EU SEI O QUE VOCÊ ESCREVEU ONTEM

Enquanto Paulo Malhães lançava corpos em rios, M.C. batia bumbo para o presidente Médici

"Os senhores escravocratas do século 21 ainda se movem ao sabor das crenças de 50 anos atrás (...)", escreveu Mino Carta na revista "CartaCapital" do dia 2/4, para concluir: "Daí a oposição sistemática aos governos Lula e Dilma". Na política, o passado é uma massa de modelagem sempre disponível para servir aos interesses do presente. Sugerir que os críticos do lulismo são reencarnações dos golpistas de 1964 já se tornou um clássico da "imprensa" chapa-branca. Quando, porém, a fábula emana do teclado de Carta, um cheiro de queimado espalha-se no ar.

-=-=-

* [VERIFIQUE SUA COMPREENSÃO]
#1 Segundo o texto sobre Mino Carta, em que revista ele escreveu no dia 2/4?
#2 No texto sobre Mino Carta, troque "governos" por "mandatos" e reescreva o trecho de "EU SEI O QUE" até "espalha-se no ar.".
#3 Prossiga com o texto sobre Mino Carta e os críticos do lulismo a partir da última frase apresentada.

-=-=-

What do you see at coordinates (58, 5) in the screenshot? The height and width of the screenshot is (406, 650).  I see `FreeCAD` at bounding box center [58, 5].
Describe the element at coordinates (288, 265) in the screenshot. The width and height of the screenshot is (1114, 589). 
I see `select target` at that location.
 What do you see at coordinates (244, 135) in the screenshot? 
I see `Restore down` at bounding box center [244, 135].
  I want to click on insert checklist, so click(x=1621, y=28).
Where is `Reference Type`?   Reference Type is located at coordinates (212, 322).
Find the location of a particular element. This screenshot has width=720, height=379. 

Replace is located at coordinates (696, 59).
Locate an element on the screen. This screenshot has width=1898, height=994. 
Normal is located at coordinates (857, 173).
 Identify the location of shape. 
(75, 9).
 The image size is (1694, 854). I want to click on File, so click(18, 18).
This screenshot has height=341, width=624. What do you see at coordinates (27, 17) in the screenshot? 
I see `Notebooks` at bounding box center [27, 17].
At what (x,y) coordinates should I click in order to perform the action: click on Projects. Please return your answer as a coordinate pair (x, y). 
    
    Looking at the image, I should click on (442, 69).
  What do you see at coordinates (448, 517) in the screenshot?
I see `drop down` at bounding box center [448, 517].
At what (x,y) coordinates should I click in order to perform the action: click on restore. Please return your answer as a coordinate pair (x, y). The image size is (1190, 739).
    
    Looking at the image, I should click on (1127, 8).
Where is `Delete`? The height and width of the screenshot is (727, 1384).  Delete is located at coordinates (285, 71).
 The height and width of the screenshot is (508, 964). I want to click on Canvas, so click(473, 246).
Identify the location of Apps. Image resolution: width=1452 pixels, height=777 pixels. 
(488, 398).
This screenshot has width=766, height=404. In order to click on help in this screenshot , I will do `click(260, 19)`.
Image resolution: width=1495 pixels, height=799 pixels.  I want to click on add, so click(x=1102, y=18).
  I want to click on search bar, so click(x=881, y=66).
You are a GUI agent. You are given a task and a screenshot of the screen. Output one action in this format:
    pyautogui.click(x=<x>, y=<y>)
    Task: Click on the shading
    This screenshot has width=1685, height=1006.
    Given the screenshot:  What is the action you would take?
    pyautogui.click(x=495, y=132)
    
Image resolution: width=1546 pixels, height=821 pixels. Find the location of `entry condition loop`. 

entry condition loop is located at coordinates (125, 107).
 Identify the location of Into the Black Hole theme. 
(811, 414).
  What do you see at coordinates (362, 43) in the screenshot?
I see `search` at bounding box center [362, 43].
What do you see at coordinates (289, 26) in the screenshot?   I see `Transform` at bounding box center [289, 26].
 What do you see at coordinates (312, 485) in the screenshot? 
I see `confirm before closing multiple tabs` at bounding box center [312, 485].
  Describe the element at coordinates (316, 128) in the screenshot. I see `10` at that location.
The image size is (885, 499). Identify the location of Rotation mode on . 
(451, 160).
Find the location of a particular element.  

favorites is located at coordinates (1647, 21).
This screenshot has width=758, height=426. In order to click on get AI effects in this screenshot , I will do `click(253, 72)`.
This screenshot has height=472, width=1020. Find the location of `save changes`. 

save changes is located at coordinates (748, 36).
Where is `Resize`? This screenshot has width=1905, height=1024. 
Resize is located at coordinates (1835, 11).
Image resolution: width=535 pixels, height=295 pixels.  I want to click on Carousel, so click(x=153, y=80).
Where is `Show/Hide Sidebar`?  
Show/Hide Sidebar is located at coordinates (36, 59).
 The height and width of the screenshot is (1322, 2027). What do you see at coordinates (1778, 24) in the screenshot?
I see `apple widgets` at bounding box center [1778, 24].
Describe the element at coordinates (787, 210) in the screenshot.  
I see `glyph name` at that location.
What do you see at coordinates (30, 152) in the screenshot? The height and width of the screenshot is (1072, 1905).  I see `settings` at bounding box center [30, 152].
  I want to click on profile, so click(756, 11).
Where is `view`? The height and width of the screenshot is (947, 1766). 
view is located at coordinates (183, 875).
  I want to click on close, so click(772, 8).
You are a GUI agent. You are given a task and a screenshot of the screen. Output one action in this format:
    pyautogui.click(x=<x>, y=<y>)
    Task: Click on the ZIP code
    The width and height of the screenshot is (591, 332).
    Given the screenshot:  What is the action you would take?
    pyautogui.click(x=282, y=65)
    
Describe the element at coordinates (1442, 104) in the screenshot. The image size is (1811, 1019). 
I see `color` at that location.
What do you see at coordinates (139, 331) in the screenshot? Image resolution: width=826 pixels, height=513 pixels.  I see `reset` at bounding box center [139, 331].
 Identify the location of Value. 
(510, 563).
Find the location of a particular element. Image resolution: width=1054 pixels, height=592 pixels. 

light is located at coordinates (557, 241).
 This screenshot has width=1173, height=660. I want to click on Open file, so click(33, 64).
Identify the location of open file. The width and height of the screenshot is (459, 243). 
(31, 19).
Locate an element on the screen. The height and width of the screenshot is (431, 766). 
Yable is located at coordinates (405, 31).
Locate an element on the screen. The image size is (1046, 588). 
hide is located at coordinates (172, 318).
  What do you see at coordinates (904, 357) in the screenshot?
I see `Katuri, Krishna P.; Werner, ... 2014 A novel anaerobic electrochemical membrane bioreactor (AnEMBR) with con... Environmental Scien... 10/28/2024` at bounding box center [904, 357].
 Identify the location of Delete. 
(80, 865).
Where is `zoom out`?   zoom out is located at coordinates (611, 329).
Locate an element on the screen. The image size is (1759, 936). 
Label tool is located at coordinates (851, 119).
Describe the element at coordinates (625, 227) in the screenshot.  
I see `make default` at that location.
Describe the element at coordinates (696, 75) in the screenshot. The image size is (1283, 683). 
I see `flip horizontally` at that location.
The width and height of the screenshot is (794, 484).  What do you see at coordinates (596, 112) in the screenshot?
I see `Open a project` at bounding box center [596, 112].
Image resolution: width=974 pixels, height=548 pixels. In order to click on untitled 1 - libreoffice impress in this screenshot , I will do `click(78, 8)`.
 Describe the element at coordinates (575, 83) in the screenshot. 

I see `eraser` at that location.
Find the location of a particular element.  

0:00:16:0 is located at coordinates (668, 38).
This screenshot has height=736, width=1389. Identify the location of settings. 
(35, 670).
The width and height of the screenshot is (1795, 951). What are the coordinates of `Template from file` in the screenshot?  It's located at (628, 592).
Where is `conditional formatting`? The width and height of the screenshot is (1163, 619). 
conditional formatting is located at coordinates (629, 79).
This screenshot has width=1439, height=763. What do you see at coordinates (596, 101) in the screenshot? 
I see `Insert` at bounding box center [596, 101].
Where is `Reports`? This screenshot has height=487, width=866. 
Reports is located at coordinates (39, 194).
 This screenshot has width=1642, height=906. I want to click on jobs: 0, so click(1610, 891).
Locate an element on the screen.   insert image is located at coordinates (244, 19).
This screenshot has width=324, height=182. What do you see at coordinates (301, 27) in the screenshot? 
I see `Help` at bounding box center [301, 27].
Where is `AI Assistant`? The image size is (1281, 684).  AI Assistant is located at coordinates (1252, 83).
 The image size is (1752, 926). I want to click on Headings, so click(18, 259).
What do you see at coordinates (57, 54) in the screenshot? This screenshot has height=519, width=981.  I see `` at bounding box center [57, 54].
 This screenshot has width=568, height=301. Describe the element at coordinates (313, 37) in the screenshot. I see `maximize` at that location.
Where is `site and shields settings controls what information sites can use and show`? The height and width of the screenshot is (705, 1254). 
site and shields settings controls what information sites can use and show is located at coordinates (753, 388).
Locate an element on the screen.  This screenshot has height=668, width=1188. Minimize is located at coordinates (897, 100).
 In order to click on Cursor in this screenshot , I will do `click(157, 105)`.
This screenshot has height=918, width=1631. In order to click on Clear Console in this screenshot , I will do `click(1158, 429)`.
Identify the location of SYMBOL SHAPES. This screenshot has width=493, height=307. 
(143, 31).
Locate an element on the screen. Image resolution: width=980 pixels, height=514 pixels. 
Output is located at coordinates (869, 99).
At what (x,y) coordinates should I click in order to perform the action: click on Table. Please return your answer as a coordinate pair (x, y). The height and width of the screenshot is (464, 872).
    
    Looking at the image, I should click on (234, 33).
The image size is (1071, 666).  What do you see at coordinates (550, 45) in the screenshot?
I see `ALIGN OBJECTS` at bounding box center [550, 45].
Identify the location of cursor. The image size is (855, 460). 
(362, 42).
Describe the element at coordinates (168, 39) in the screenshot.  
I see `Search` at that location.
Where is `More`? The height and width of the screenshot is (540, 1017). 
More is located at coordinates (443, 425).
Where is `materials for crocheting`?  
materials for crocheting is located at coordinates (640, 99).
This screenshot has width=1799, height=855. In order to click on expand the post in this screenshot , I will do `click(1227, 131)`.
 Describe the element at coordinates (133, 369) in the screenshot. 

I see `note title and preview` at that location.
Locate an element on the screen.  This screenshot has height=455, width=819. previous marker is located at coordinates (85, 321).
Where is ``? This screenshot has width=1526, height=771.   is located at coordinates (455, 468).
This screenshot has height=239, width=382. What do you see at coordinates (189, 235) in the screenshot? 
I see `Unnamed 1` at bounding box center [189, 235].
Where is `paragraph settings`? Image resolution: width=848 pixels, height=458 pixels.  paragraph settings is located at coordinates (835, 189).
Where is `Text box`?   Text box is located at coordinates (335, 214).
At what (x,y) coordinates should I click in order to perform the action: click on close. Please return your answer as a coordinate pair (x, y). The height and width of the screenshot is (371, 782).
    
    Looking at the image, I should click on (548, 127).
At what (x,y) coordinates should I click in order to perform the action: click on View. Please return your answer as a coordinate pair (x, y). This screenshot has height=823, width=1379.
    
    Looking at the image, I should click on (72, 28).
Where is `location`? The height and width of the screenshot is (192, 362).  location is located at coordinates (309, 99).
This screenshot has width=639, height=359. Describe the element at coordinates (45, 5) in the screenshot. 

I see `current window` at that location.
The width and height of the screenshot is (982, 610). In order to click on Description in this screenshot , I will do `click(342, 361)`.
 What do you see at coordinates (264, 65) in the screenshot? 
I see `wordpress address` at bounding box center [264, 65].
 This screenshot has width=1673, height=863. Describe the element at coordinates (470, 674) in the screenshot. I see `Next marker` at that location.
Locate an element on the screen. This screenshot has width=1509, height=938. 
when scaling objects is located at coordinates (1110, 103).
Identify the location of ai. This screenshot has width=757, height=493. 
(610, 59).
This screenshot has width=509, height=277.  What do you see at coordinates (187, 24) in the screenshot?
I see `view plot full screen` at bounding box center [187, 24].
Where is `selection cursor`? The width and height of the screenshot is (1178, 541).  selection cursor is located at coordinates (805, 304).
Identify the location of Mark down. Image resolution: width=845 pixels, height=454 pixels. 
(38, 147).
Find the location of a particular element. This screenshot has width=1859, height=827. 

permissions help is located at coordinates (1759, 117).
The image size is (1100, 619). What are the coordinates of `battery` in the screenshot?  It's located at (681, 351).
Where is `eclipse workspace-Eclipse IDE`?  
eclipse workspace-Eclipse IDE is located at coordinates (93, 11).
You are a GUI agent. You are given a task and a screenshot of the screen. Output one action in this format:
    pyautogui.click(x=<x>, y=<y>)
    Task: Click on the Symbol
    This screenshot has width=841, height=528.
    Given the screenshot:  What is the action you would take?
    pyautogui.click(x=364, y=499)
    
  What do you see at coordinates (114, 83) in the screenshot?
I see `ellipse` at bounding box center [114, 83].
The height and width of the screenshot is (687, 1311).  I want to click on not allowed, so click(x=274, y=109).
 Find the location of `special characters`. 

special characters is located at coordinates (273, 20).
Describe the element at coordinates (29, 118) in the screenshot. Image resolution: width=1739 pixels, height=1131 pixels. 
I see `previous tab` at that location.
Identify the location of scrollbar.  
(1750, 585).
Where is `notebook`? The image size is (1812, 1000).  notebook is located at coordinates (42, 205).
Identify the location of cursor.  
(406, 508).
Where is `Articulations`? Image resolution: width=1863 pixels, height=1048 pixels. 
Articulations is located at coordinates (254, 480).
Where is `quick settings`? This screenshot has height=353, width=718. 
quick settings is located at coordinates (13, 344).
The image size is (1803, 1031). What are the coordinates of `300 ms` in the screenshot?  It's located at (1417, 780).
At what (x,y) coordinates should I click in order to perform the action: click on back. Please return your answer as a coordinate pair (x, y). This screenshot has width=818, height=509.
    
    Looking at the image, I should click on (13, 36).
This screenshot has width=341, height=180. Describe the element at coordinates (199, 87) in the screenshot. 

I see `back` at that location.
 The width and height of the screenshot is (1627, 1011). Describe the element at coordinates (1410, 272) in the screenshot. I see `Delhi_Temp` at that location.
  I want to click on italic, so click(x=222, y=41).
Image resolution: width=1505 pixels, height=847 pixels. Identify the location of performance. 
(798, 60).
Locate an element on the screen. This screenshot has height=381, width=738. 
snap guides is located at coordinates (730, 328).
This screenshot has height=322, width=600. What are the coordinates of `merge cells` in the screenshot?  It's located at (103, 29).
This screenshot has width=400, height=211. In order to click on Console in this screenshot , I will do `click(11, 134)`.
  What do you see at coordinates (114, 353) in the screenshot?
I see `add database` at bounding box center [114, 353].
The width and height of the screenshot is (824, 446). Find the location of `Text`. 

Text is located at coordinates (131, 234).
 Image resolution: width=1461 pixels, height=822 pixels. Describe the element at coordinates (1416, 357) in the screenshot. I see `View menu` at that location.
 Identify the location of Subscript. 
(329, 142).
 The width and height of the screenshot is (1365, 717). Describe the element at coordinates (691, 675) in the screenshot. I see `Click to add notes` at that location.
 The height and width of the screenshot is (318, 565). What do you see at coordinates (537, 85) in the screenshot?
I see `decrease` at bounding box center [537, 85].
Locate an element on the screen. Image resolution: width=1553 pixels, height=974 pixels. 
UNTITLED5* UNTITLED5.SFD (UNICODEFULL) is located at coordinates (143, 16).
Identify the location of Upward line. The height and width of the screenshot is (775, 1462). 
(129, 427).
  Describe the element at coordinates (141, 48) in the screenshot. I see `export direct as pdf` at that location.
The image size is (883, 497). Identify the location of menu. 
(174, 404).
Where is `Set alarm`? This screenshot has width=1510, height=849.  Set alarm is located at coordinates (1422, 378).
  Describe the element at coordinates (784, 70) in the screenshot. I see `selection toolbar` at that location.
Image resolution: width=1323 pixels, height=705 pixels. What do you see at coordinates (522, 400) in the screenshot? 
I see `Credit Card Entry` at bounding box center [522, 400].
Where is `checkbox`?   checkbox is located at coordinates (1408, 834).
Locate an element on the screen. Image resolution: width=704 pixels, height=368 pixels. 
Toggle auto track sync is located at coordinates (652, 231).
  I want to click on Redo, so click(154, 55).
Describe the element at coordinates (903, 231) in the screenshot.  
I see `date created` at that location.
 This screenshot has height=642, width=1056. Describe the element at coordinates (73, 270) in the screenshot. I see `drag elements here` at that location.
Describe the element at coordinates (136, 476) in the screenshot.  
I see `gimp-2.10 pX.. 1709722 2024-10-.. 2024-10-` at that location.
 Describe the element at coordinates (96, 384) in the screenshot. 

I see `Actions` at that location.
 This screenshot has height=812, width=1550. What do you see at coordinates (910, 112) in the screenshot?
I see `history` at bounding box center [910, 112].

-=-=-

* [RESPOSTAS]
#1 Na revista "CartaCapital".

#2
EU SEI O QUE VOCÊ ESCREVEU ONTEM

Enquanto Paulo Malhães lançava corpos em rios, M.C. batia bumbo para o presidente Médici

"Os senhores escravocratas do século 21 ainda se movem ao sabor das crenças de 50 anos atrás (...)", escreveu Mino Carta na revista "CartaCapital" do dia 2/4, para concluir: "Daí a oposição sistemática aos mandatos Lula e Dilma". Na política, o passado é uma massa de modelagem sempre disponível para servir aos interesses do presente. Sugerir que os críticos do lulismo são reencarnações dos golpistas de 1964 já se tornou um clássico da "imprensa" chapa-branca. Quando, porém, a fábula emana do teclado de Carta, um cheiro de queimado espalha-se no ar.

#3
Nos idos de 1970, Carta ocupava o cargo de diretor de Redação da revista "Veja" e assinava os editoriais com suas iniciais. O que M.C. escreveu em 1º de abril de 1970, sexto aniversário do golpe, está no acervo digital da revista:

"Propostos como solução natural para recompor a situação turbulenta do Brasil de João Goulart, os militares surgiram como o único antídoto de seguro efeito contra a subversão e a corrupção (...). Mas, assumido o poder, com a relutância de quem cultiva tradições e vocações legalistas, eles tiveram de admitir a sua condição de alternativa única. E, enquanto cuidavam de pôr a casa em ordem, tiveram de começar a preparar o país, a pátria amada, para sair da sua humilhante condição de subdesenvolvido. Perceberam que havia outras tarefas, além do combate à subversão e à corrupção --e pensaram no futuro." Fofo?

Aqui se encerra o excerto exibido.